One evening when we were staying in Rantepao I couldn't sleep so I got up and hung out on the deck. The "hallway" for the hotel was open air, the side of the building. It was cooler and more comfortable there.
After I'd been there for about a half hour, I looked over and on the floor was a large insect, like a roach. Way bigger than your thumb. But there was something wrong with it... I looked closely, there was a blur around it. Actually there was a swarm of ants around it, a really thick swarm. The insect itself was dead. But, it was moving. The whole thing was slowly spinning in a circle, the ants were moving it around in circles. I looked closely and indeed they were all pushing in different directions, not unlike Maple corporation.

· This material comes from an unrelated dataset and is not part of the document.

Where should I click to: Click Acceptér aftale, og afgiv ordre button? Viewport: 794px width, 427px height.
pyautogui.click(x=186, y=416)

I kept on reading, and every five minutes or so I looked back. The ants slowly got a clue and started pushing in the same direction, so that some progress could be made. The roach slowly moved over the course of an hour or so, several feet. After a while it and the ants were gone. It was a pretty amazing spectacle.
I did find a computer store in Rantepao.
Here it is.
I didn't ask them if they had ISDN modems.
Didn't have my laptop so it was really an irrelevant point.
So anyway the next morning I remember I got up a lot earler than Greg, as usual.
Greg was there with his pillow wrapped around his head, saying
"You know when I visualized rantepao, the image didn't include car alarms".
Indeed the alarm on a car (probably a jimny) was blaring off down below;
probably belonged to the owner or someone.
It's a third world country.
That means they're poor.
Not that they're backwards or anything.